Planning Your Children's Safety

download pdf

  • Tell your children their only job is to stay safe themselves, they do not have to protect you. They must always run to safety, even without you
  Teach your children to leave the room or not to come in the room where the danger is and which room or trusted neighbour they should go to
  • Practice and role-play safety plans with your children including what to do and where to go if something violent or scary happens. Talk to your children about scenarios. Make a game out of this if they are young
  • Let your children know that you might have to leave quickly in order to protect yourselves. Practice a signal and an escape plan with them.
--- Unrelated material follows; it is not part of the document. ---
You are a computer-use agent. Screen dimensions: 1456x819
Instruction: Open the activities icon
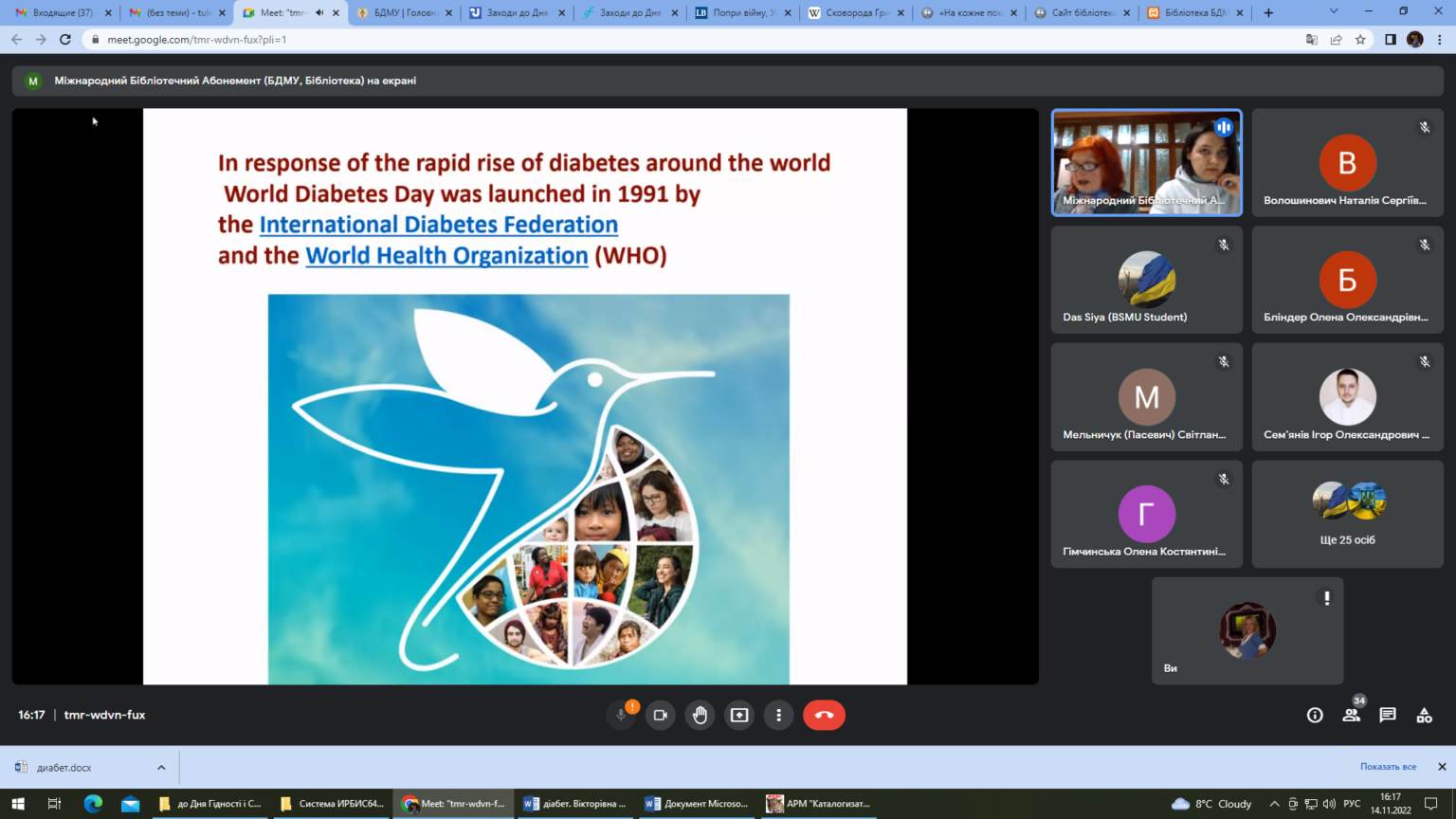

Call this a fire escape plan
  • Instruct your children never to answer the door or the phone
  • Inform your children’s school, doctors, and child care provider of your situation and give them a copy of any and all court orders
  • Inform these same people about who is allowed to pick up your children or who is to have contact with them. Request that they report any suspicious persons or activity to police and/or to you
  • Ensure that your children are accompanied to and from school and any other places they go to
  • If the abuser has legal access to your child or children, talk to a lawyer about the possibility of getting supervised access or having access denied
  • If the abuser has access to the children develop individual and group safety plans with the children for the visits. The plans can include cues they are in danger, escape plans from the location of the visit and who/where they can go for help
  • Arrangements can be made for transporting your children to the access visits so that you do not have to contact with the abuser. Ask someone you trust to drop them off and pick them up. You can arrange for the children to be picked up from a public location
  • Make sure that your children know how to use the phone. Provide change for the phone and know how to call 911 and make a collect call to you
  • Keep emergency numbers by all phones
  • Develop a visual or other code for your children to know that there is danger so that they will not enter the house or the room if they the code i.e. a light on or off.
  • Contact a shelter or 24 hour crisis line for women to find where programs for child witnesses of violence are located. These programs are very helpful in teaching children and women about safety.